Citrix will look to overhaul its local channel program early next year as part of ongoing efforts to take its virtualisation infrastructure to the market.
A year on from its acquisition of virtualisation vendor, XenSource, Citrix associate vice-president A/NZ, Rob Willis, said it had completed the integration process and undergone significant company changes to push a more comprehensive platform around datacentres and infrastructure management. Last week the vendor released version 5 of its XenServer server virtualisation product as well as its first on-demand product offering, Citrix Cloud Centre.
“We’ve entered new markets, taking on some new things from a technology perspective that enable us to have an end-to-end solution and change the way people view Citrix,” Willis said. “The conversations we’ve had over the last six months have been very different. Taking XenSource on, and our changing message around the delivery centre, has been taken positively.
“It was a big investment and has worked out well for us.”
Citrix is now focused on delivering its technology platform in two ways – as a delivery centre, and more recently, through cloud (on-demand) computing. Willis saw significant opportunity for emerging on-demand services in the SME market.
“This is about customers delivering applications out of either the datacentre, or as more and more organisations are looking to do, through the cloud,” Willis said. “People are looking at things like Amazon for storage, server technology and applications and desktop. We see that evolving as enterprises look to those types of providers for services.”
Willis pointed out Citrix’s channel mix was also changing as its platform broadened, particularly around server and desktop virtualisation. Its focus over the coming year is to ramp up its server virtualisation push as well as engage a more diverse range of partners, he said.
He believed desktop virtualisation, which is a hot topic but has yet to get many runs on the board, would also start to take off during the next year. Citrix recently won a contract with Australian financial agency, Fiserv, to provide virtual desktops allowing the company to deliver applications to overseas staff.
“For us, this [virtualisation] is a very channel-led business. A lot of our partners are taking this to customers who are still not aware of server virtualisation, particularly in SME,” Willis said. “Desktop virtualisation is moving, now it’s a matter of simplifying that and taking it to the next level.”
Citrix’s partner Accelerator event early next year is the next formal channel meeting and would see a range of new program aspects introduced around things like on-demand services, Willis said.
“We’ve gone from very core, dedicated Citrix partners to a much broader pool of people – some are specific, some are broader.
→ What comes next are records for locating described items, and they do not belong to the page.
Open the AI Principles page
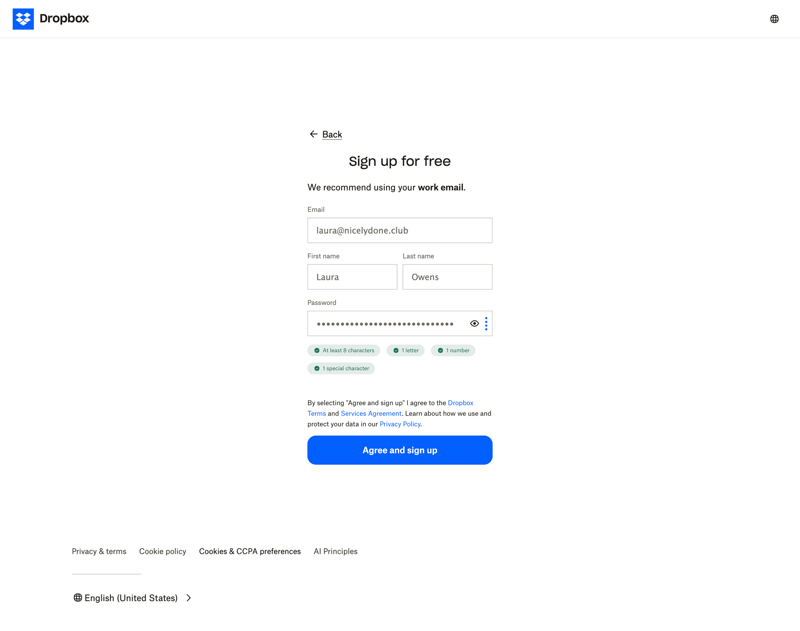800x631 pixels. (335, 551)
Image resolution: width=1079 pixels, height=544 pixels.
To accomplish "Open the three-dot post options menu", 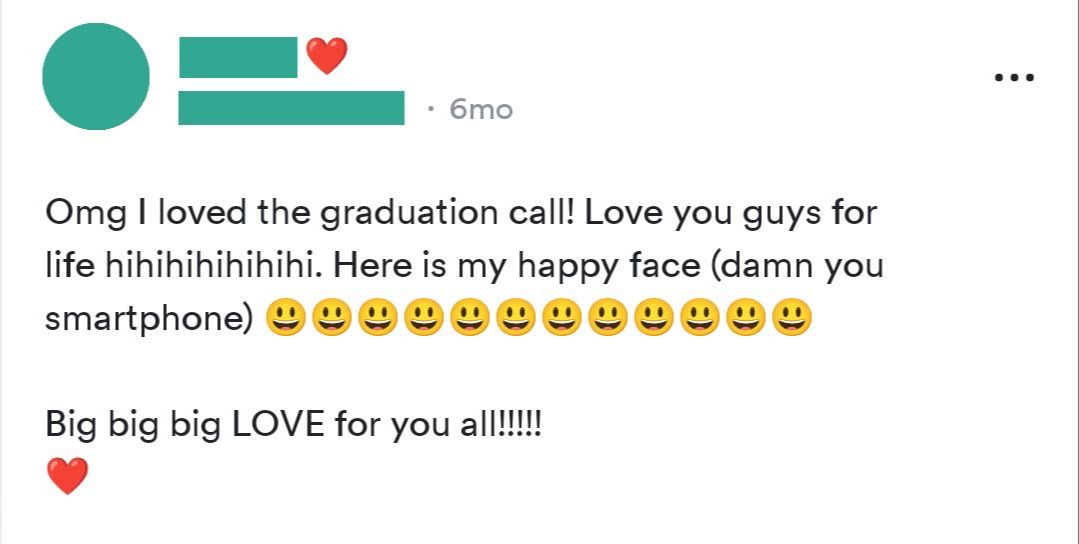I will [x=1013, y=77].
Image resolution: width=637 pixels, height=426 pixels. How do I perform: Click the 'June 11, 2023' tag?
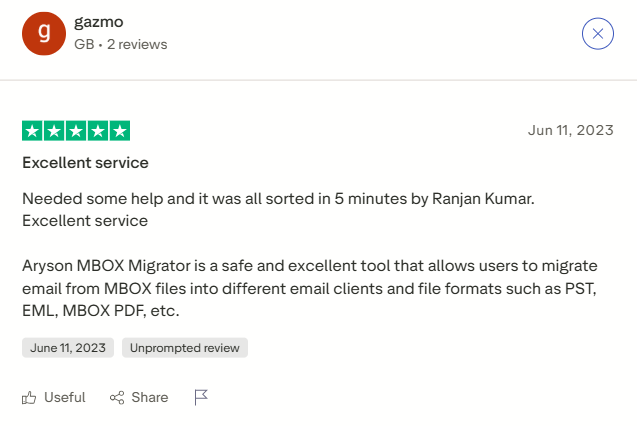point(68,348)
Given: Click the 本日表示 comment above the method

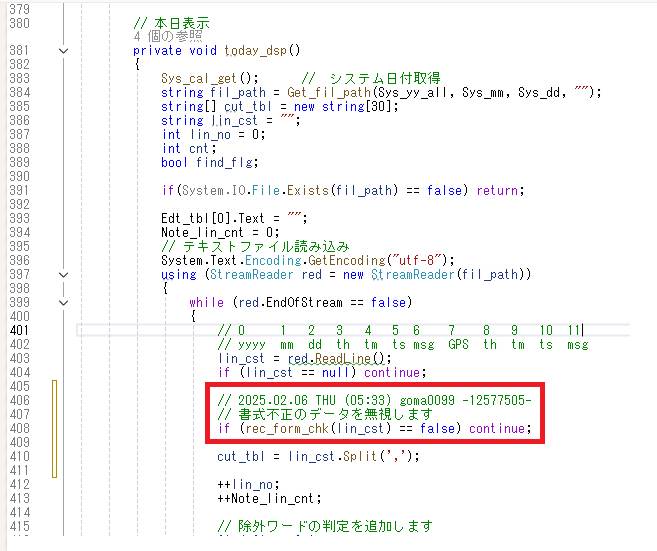Looking at the screenshot, I should 180,22.
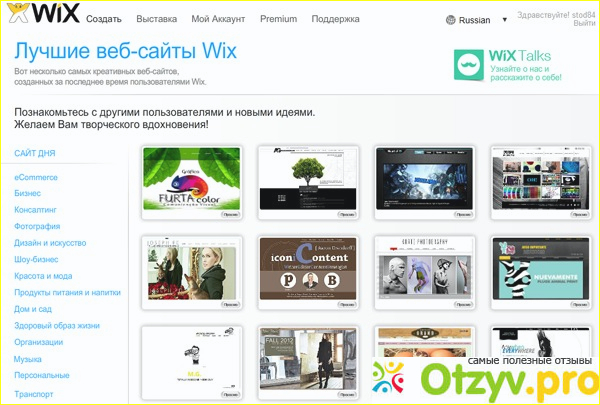
Task: Open the NUEVAMENTE zebra site thumbnail
Action: point(537,272)
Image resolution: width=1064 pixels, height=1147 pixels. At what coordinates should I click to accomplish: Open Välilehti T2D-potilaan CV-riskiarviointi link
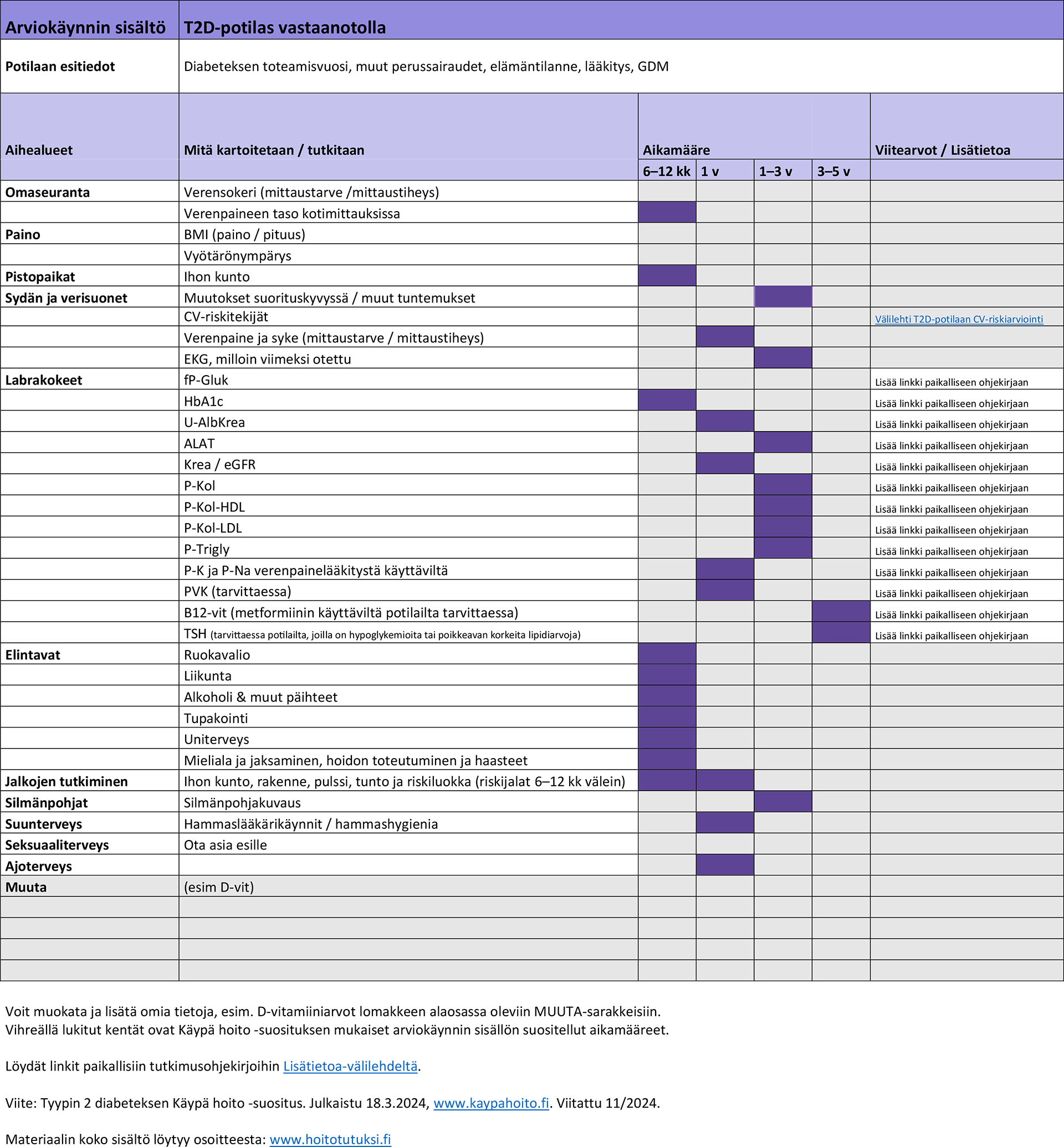click(959, 319)
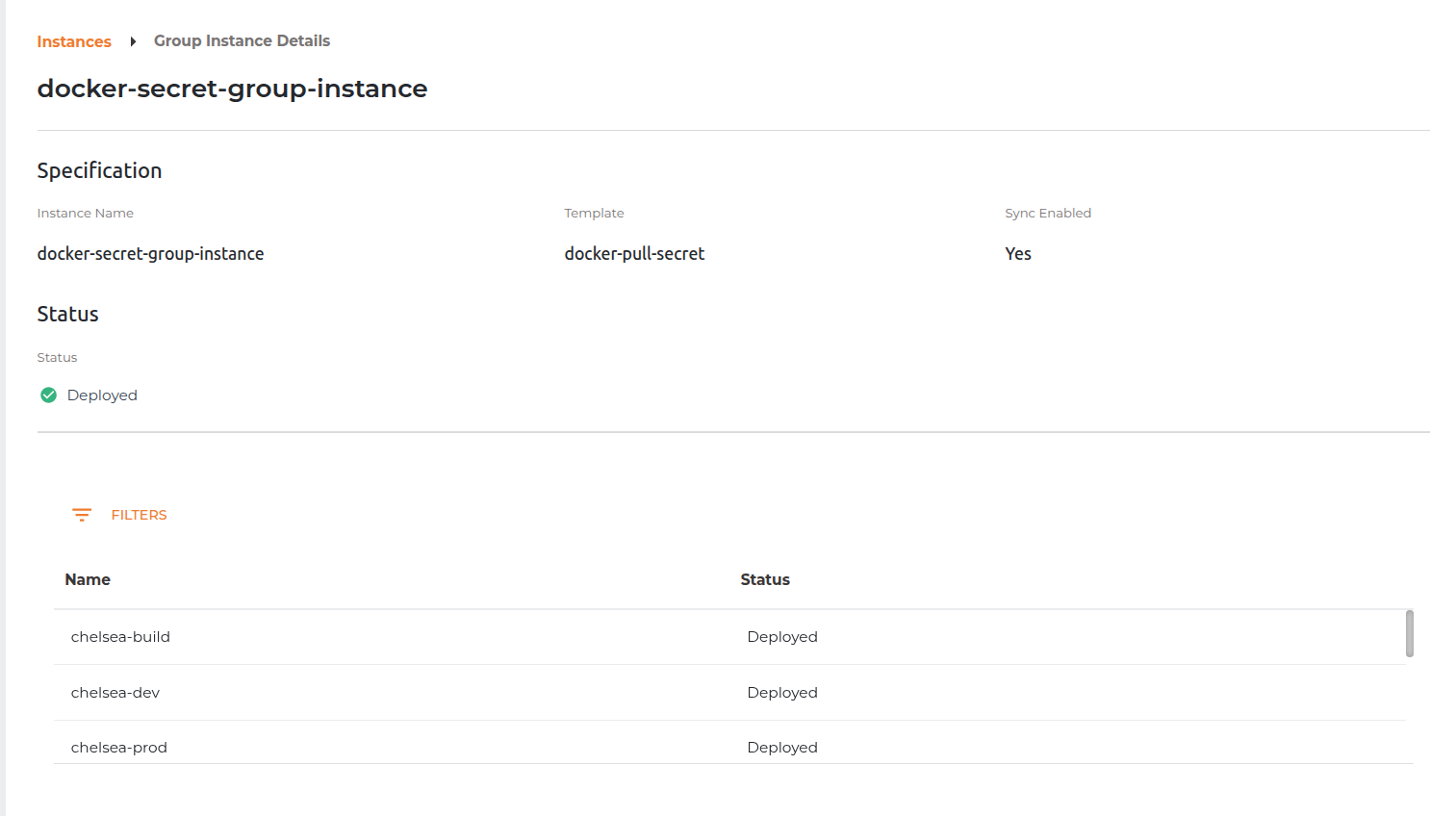Click the green Deployed checkmark icon
The width and height of the screenshot is (1456, 816).
coord(48,395)
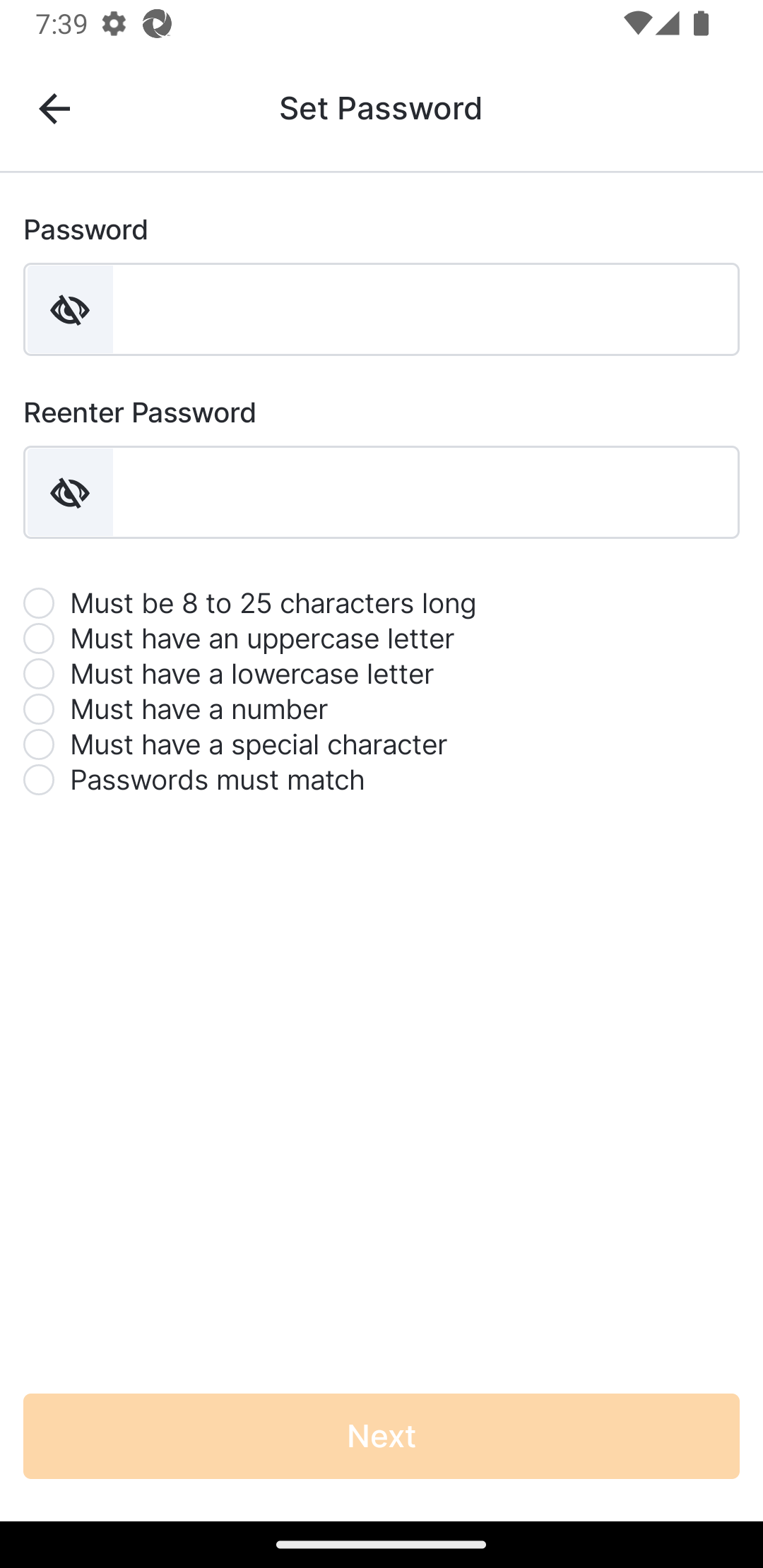Go back using the arrow icon
The height and width of the screenshot is (1568, 763).
click(x=54, y=109)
Our channel will continue to evolve and we will need a much more sophisticated partner model than what we’ve had before,” he said. “We need to evolve some of the programmatic aspects of the program to recognise people in a different way.”
The launch of Microsoft’s Hyper-V technology would go a long way towards driving virtualisation take-up in the broader market, Willis said. Interoperability will also play a role and was a key focus for Citrix through its alliances with Microsoft and others.
“I don’t think there will be one virtualisation technology in the datacentre – there may be two or three depending on the tasks you’re dealing with and how you’re doing it,” Willis said.